> [Work order]
Isolate every line in the data with the string "image" and copy it.

> [Extracted material]

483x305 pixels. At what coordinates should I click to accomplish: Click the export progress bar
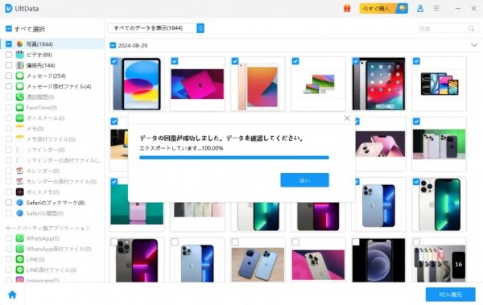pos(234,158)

--

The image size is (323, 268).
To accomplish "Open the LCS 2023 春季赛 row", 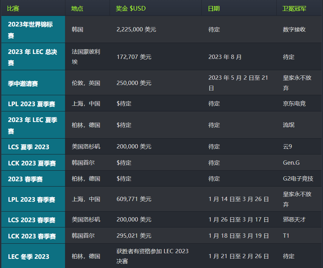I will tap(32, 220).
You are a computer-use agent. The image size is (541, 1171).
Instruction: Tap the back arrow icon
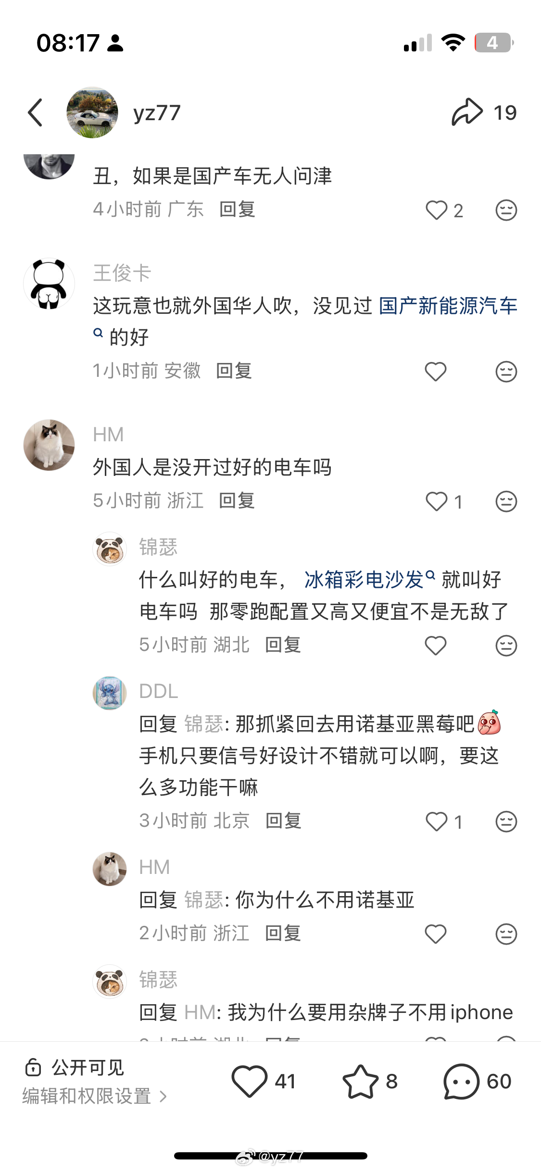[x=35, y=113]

> [Finished task]
The image size is (323, 268).
You are a computer-use agent. The image size is (541, 1171).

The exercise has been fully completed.